• WHAT YOU WILL DO: Total the lines of the listing below that hold the word "name". Output nothing except that number.

──────── GIVEN INFORMATION ────────

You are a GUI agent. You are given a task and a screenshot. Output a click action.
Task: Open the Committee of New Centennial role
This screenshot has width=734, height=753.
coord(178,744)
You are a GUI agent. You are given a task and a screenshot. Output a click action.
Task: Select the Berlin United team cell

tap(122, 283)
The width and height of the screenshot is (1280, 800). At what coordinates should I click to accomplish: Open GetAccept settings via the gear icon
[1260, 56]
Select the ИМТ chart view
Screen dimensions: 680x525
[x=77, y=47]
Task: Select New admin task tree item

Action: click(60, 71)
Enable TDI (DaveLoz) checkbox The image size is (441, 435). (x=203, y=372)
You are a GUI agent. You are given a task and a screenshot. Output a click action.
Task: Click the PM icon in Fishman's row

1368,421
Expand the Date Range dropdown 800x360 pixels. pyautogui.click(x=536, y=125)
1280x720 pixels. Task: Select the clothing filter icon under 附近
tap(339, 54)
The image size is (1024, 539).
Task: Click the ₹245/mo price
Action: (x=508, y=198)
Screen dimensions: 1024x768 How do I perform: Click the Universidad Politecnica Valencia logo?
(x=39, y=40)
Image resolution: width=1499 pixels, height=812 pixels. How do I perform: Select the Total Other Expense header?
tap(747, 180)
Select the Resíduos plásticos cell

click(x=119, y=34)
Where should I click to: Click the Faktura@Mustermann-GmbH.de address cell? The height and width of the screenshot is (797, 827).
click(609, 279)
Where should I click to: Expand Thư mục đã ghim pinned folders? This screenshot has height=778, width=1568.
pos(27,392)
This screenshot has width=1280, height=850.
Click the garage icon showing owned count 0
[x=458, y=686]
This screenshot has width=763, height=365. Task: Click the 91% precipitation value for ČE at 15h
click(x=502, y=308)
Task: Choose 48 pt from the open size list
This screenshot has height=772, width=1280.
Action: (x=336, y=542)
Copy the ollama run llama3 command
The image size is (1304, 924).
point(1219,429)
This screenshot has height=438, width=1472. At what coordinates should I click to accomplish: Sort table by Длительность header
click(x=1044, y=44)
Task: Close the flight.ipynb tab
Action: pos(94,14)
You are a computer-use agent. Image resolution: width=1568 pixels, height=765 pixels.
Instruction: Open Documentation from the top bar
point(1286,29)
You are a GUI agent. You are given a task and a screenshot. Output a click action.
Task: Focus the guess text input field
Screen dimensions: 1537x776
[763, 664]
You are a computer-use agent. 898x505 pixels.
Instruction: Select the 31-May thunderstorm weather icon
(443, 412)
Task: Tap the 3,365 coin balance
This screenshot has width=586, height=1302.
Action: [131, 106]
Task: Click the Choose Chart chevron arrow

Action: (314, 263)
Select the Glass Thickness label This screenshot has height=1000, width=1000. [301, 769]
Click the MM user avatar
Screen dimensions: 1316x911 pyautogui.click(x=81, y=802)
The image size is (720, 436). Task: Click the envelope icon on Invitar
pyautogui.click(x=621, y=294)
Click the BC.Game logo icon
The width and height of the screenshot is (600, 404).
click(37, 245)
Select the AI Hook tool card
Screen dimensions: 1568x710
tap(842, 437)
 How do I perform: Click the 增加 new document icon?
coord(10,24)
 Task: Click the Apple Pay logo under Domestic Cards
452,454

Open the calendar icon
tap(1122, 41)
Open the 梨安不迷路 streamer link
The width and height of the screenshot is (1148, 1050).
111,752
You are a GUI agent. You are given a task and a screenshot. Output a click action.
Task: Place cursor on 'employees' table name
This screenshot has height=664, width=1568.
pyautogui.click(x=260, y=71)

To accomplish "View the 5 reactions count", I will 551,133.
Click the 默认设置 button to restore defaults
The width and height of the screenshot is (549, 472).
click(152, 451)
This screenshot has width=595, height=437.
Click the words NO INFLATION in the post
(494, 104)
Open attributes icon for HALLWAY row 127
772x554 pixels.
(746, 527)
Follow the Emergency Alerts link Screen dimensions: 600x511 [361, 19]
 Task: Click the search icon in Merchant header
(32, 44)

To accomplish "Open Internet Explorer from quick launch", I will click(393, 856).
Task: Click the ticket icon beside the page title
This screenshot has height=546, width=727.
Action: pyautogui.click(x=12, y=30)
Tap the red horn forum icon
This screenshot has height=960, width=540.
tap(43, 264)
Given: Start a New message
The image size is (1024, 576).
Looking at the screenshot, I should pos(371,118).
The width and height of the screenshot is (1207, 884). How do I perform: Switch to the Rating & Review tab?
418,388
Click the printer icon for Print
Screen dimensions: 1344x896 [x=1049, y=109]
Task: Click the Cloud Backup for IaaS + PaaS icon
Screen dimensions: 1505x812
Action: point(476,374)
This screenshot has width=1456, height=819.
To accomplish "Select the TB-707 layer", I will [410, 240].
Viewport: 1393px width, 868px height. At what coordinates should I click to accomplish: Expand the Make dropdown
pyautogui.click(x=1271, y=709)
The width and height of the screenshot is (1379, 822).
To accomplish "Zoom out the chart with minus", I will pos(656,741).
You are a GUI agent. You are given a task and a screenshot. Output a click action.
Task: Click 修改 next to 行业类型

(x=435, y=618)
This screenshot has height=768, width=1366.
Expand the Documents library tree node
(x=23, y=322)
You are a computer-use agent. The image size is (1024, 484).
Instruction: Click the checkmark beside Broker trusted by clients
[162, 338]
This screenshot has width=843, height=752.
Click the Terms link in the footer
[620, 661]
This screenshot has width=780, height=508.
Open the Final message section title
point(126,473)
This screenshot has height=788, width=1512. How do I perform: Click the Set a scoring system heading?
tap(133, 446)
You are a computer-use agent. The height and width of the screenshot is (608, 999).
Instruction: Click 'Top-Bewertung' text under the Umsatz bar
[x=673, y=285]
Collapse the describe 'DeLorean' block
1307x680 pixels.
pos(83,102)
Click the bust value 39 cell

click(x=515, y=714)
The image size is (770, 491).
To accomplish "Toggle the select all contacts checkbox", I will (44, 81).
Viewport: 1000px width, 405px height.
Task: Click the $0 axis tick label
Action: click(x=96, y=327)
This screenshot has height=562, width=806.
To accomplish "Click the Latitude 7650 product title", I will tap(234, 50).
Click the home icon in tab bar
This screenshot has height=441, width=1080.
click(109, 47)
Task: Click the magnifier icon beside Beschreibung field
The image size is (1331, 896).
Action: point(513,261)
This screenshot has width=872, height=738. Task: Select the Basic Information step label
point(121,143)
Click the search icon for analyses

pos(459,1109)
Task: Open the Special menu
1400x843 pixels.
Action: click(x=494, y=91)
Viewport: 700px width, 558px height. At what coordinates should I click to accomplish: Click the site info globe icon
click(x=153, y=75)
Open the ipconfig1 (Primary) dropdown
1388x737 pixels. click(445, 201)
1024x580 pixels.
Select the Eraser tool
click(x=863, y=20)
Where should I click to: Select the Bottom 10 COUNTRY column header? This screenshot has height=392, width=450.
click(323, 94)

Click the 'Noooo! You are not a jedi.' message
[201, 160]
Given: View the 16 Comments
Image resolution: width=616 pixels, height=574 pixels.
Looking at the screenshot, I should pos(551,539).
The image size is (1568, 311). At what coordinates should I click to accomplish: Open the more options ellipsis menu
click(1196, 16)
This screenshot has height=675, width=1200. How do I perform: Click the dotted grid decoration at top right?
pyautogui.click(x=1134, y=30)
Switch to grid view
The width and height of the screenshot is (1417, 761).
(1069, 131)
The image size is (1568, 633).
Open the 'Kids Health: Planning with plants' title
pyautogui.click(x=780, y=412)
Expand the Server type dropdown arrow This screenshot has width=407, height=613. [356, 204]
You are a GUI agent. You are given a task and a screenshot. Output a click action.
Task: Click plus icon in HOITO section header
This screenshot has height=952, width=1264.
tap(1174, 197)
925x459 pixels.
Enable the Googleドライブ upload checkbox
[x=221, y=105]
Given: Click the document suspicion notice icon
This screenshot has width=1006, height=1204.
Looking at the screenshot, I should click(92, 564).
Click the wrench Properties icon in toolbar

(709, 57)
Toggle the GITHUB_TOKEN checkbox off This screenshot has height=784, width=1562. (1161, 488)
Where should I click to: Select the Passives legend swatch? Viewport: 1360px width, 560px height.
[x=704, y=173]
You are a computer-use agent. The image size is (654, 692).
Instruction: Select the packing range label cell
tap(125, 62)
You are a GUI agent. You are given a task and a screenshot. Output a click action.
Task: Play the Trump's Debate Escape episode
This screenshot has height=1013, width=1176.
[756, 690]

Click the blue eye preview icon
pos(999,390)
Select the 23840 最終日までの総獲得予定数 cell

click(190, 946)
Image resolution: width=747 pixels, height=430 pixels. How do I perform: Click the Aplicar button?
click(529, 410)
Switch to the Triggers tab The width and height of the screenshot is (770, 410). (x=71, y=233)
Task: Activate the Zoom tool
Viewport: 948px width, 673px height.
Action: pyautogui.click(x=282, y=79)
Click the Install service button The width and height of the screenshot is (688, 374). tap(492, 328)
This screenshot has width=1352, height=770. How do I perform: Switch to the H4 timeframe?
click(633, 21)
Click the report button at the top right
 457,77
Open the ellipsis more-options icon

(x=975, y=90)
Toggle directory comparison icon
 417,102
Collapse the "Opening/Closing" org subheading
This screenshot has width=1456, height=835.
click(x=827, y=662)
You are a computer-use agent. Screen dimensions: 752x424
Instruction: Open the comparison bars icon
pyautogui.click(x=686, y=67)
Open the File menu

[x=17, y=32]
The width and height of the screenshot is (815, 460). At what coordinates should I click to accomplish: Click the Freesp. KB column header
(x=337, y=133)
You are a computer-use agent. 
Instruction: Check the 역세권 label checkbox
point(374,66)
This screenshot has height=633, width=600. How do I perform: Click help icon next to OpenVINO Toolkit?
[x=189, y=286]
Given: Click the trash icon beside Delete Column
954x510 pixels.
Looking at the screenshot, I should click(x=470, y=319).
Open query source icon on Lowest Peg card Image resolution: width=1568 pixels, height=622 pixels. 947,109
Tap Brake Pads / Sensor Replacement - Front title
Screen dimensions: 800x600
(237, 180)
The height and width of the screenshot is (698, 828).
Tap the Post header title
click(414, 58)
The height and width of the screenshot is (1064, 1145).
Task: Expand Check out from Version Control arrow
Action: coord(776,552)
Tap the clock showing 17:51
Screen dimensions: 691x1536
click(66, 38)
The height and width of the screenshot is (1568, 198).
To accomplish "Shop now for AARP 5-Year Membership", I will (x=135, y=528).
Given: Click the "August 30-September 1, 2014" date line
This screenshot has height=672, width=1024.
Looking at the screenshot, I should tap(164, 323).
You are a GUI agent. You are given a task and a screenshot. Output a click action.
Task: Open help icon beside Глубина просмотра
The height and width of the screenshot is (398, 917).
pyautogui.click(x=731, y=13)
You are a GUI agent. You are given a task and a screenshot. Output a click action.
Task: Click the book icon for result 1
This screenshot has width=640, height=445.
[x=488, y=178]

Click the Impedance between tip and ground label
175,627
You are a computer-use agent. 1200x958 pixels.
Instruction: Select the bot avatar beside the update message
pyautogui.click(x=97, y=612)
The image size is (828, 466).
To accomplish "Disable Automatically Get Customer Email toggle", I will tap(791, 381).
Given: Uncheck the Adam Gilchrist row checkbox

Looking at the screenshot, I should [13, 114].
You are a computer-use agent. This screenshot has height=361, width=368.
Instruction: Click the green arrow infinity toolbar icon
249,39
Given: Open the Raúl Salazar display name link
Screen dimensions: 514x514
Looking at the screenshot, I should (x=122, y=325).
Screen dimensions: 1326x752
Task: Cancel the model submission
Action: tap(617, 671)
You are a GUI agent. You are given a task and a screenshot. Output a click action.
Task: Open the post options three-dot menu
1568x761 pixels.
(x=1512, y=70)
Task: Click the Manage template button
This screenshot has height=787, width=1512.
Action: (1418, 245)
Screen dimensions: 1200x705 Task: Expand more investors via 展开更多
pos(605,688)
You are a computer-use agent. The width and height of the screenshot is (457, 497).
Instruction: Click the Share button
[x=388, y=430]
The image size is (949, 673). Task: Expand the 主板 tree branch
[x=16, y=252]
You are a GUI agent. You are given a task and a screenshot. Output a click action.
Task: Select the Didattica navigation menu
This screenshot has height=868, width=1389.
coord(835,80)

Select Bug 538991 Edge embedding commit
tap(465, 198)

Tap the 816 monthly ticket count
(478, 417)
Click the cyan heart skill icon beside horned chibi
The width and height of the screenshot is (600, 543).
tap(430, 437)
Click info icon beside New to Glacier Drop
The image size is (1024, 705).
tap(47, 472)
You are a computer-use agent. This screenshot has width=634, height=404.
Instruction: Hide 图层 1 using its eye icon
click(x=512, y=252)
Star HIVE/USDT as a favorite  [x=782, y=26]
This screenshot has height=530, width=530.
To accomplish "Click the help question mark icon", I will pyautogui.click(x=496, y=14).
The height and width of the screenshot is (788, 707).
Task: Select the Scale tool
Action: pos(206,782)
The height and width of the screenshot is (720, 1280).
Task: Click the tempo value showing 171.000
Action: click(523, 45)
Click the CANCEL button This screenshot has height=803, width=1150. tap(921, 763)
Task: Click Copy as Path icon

────────

• RESPONSE FOR THIS EXERCISE: 2